TASK LIST:
(1) From the abstract on rainstorm exposure in China, reproduce the passage between "Liang P, Xu" and "Digital Publishing Institute)", inclusive.
(2) Using the abstract on rainstorm exposure in China, decide whether each statement agrees with it. Answer yes or no, and quote the deciding words. (a) The population in rainstorm hazard areas grew by 110 million between 1990 and 2010. (b) The rainstorm hazard areas were identified from precipitation data covering 1990 to 2010. (c) Extreme precipitation trends are decreasing in southeastern China.

-- begin TEXT SEGMENT --

Liang P, Xu W, Ma Y, Zhao X, Qin L. Int. J. Environ. Res. Public Health 2017; 14(9): e14090963.


Faculty of Geographical Science, Beijing Normal University, Beijing 100875, China.


(Copyright © 2017, MDPI: Multidisciplinary Digital Publishing Institute)






In light of global warming, increased extreme precipitation events have enlarged the population exposed to floods to some extent. Extreme precipitation risk assessments are of great significance in China and allow for the response to climate change and mitigation of risks to the population. China is one of the countries most influenced by climate change and has unique national population conditions. The influence of extreme precipitation depends on the degree of exposure and vulnerability of the population. Accurate assessments of the population exposed to rising rainstorm trends are crucial to mapping extreme precipitation risks. Studying the population exposed to rainstorm hazard areas (RSHA) at the microscale is extremely urgent, due to the local characteristics of extreme precipitation events and regional diversity of the population. The spatial distribution of population density was mapped based on the national population census data from China in 1990, 2000 and 2010. RSHA were also identified using precipitation data from 1975-2015 in China, and the rainstorm tendency values were mapped using GIS in this paper. The spatial characteristics of the rainstorm tendencies were then analyzed. Finally, changes in the population in the RSHA are discussed. The results show that the extreme precipitation trends are increasing in southeastern China. From 1990 to 2010, the population in RSHA increased by 110 million, at a rate of 14.6%. The elderly in the region increased by 38 million at a rate of 86.4%. Studying the size of the population exposed to rainstorm hazards at the county scale can provide scientific evidence for developing disaster prevention and mitigation strategies from the bottom up.

-- end TEXT SEGMENT --
-- begin INFORMATION SHOWN --

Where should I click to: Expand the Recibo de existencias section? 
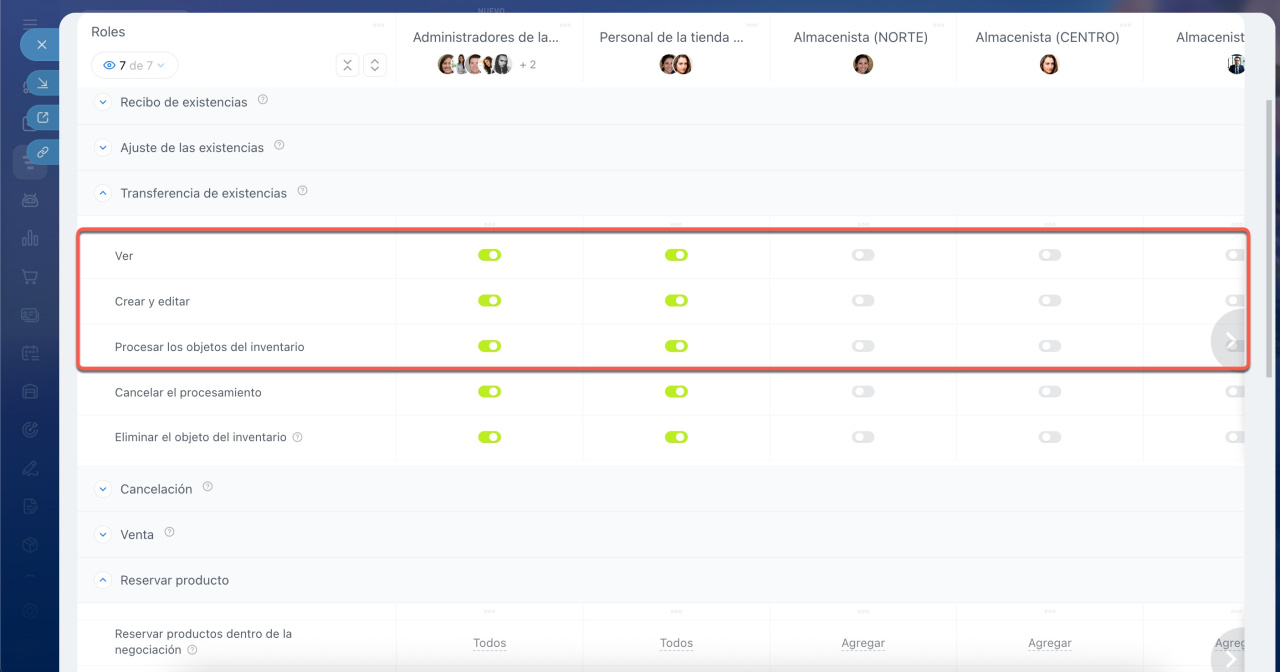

-- end INFORMATION SHOWN --

COMPLETED EXERCISE:
(1)
Liang P, Xu W, Ma Y, Zhao X, Qin L. Int. J. Environ. Res. Public Health 2017; 14(9): e14090963.


Faculty of Geographical Science, Beijing Normal University, Beijing 100875, China.


(Copyright © 2017, MDPI: Multidisciplinary Digital Publishing Institute)

(2)
(a) Yes: "From 1990 to 2010, the population in RSHA increased by 110 million, at a rate of 14.6%."
(b) No: "RSHA were also identified using precipitation data from 1975-2015 in China"
(c) No: "the extreme precipitation trends are increasing in southeastern China."